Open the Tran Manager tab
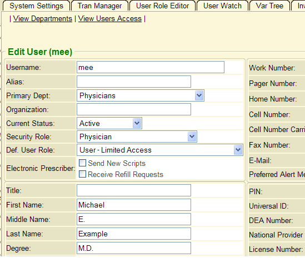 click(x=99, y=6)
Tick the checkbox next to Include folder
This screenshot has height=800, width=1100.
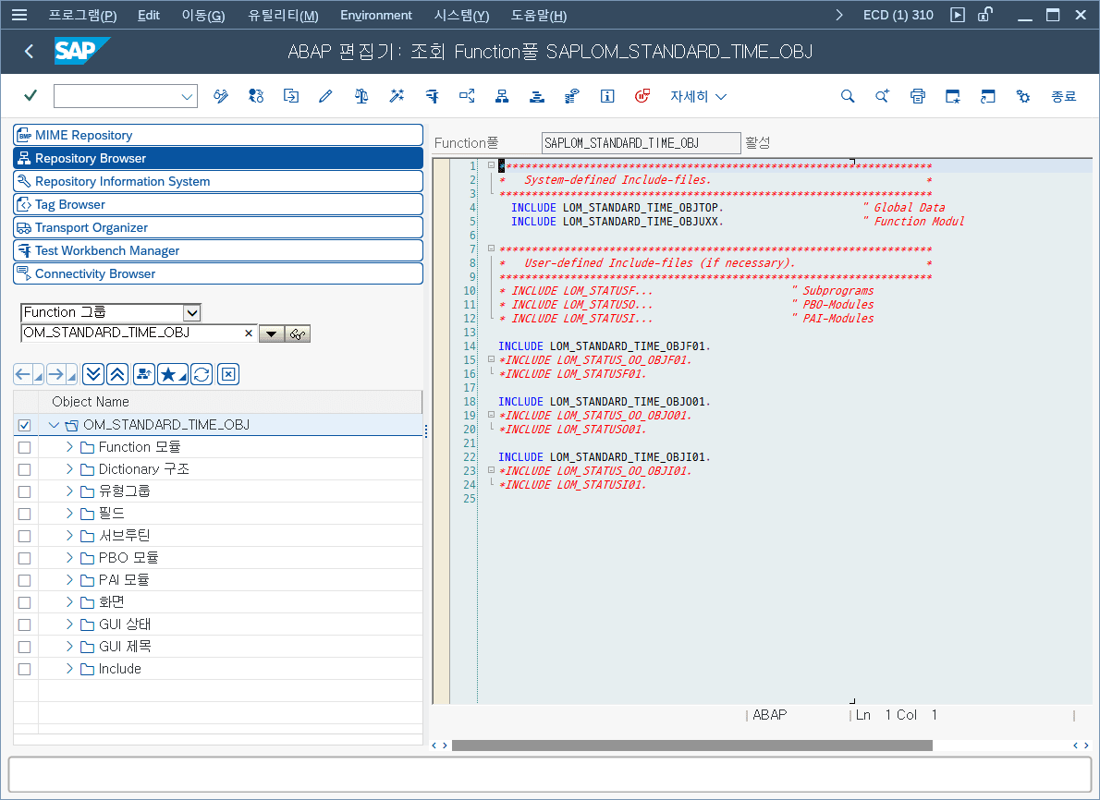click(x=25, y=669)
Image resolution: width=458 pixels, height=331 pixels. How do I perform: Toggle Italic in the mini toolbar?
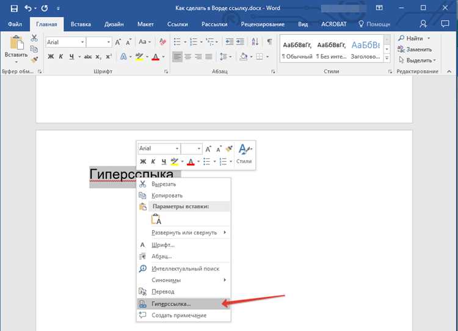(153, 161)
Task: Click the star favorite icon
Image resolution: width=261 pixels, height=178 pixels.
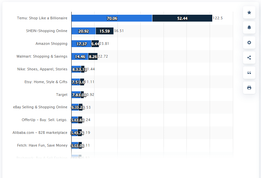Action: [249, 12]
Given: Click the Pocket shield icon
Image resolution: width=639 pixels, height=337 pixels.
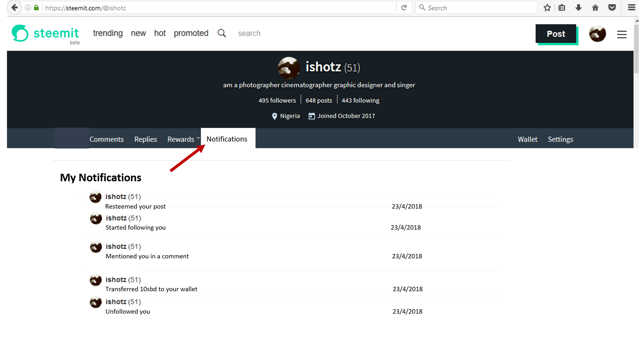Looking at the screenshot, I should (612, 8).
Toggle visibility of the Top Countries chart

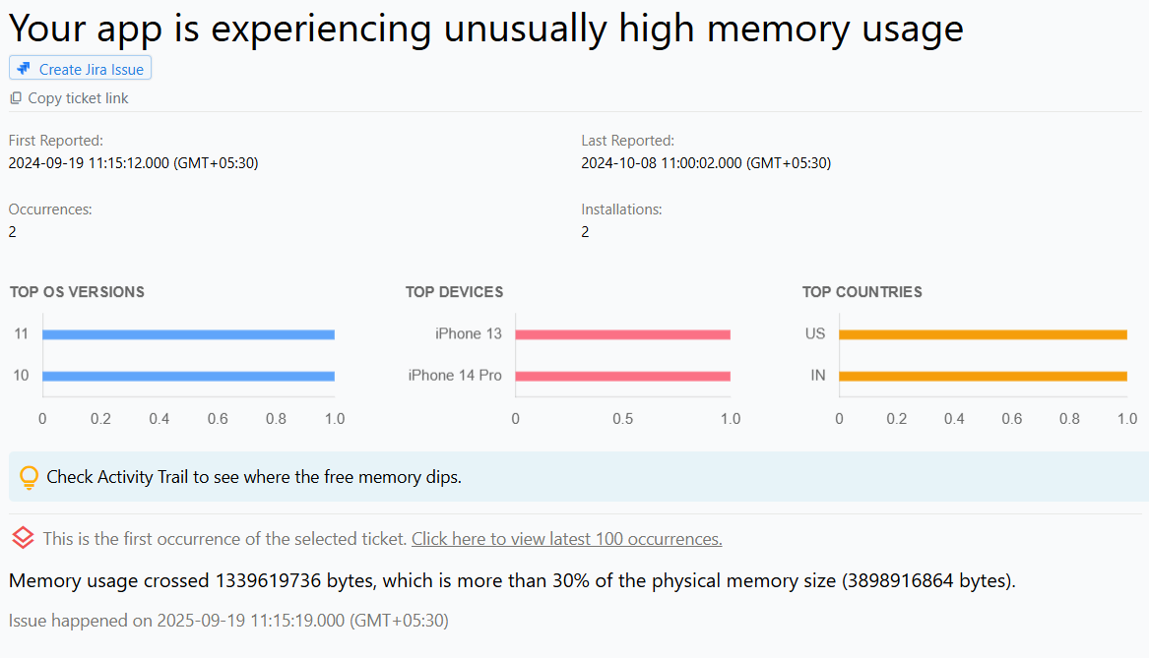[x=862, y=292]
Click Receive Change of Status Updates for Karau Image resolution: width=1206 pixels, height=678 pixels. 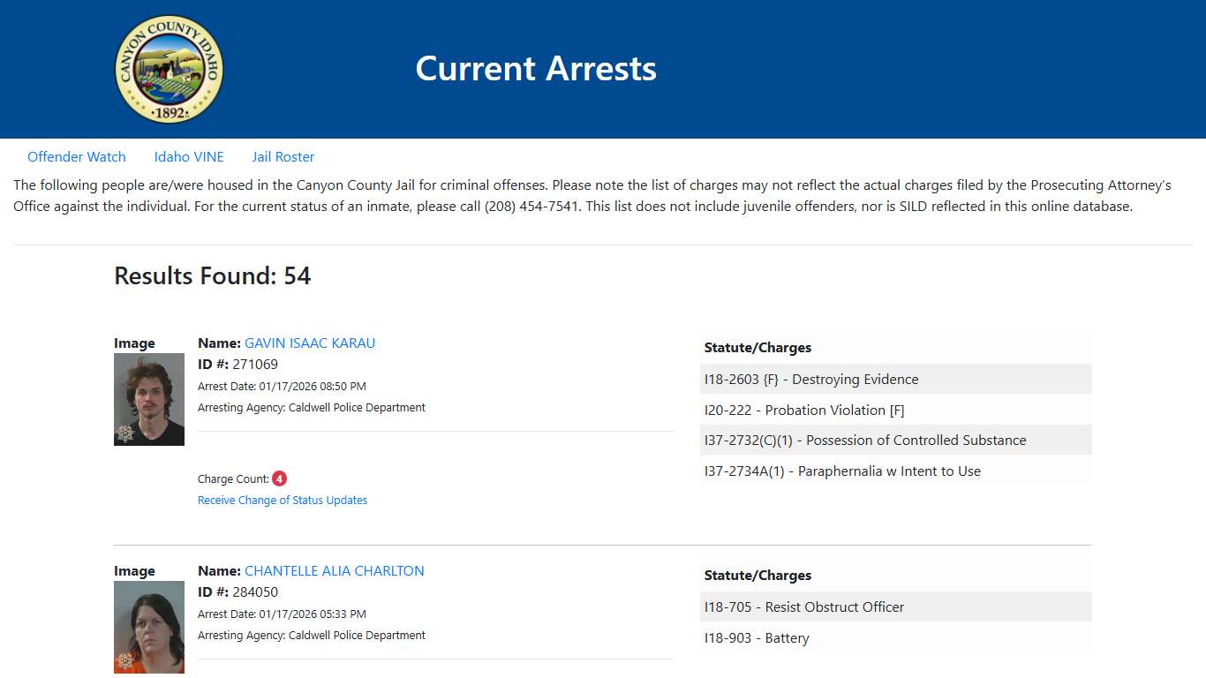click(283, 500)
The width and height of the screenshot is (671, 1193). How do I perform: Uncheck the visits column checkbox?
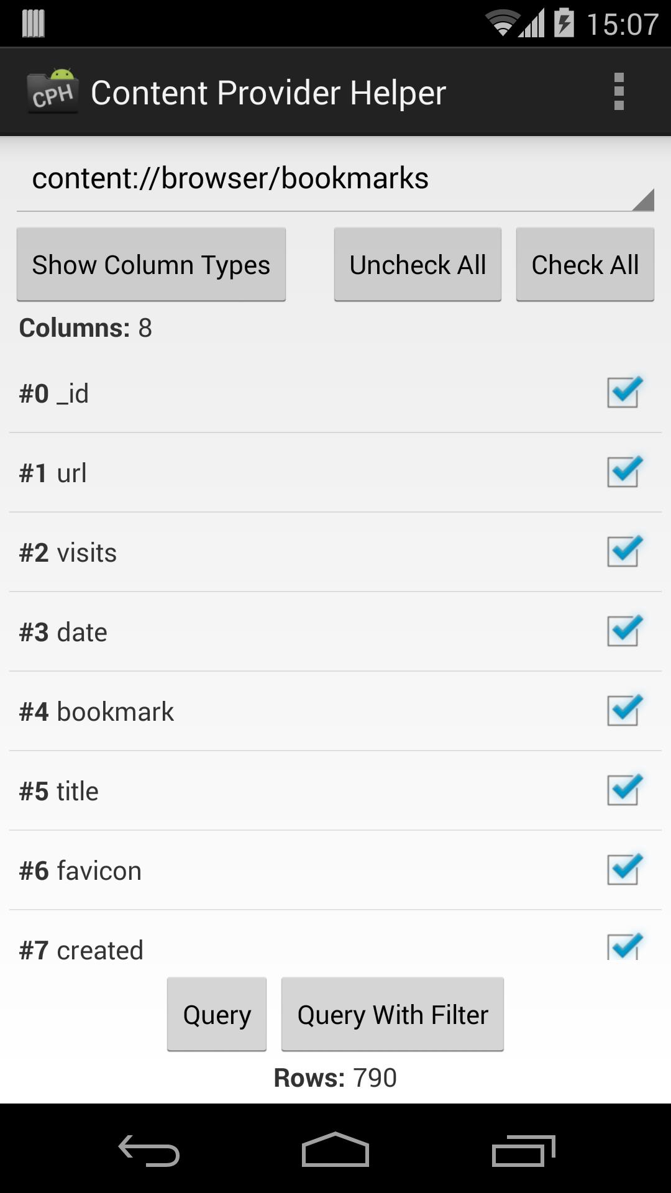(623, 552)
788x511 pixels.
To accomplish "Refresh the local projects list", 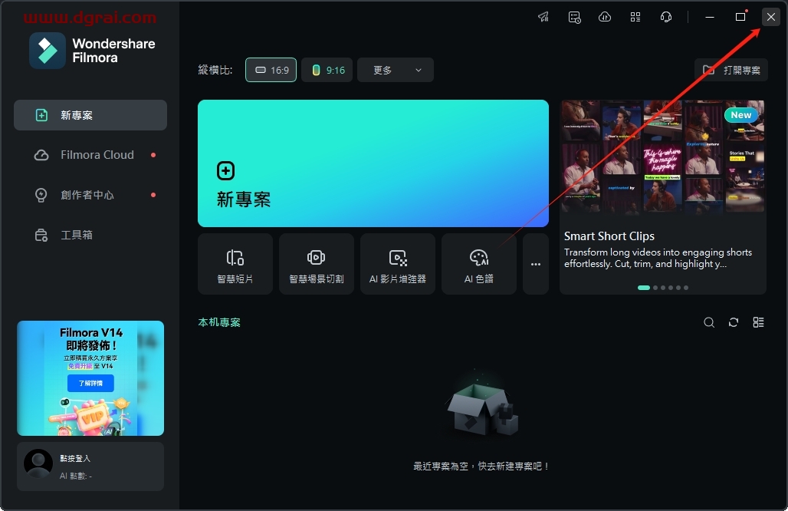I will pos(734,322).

---+---

→ **THE PROBLEM**:
Every line in the entries above that mentions the word "icon" must be shown.

→ **SOLVED PROBLEM**:
Task: Click the star favorite icon
Given: Click the Pocket shield icon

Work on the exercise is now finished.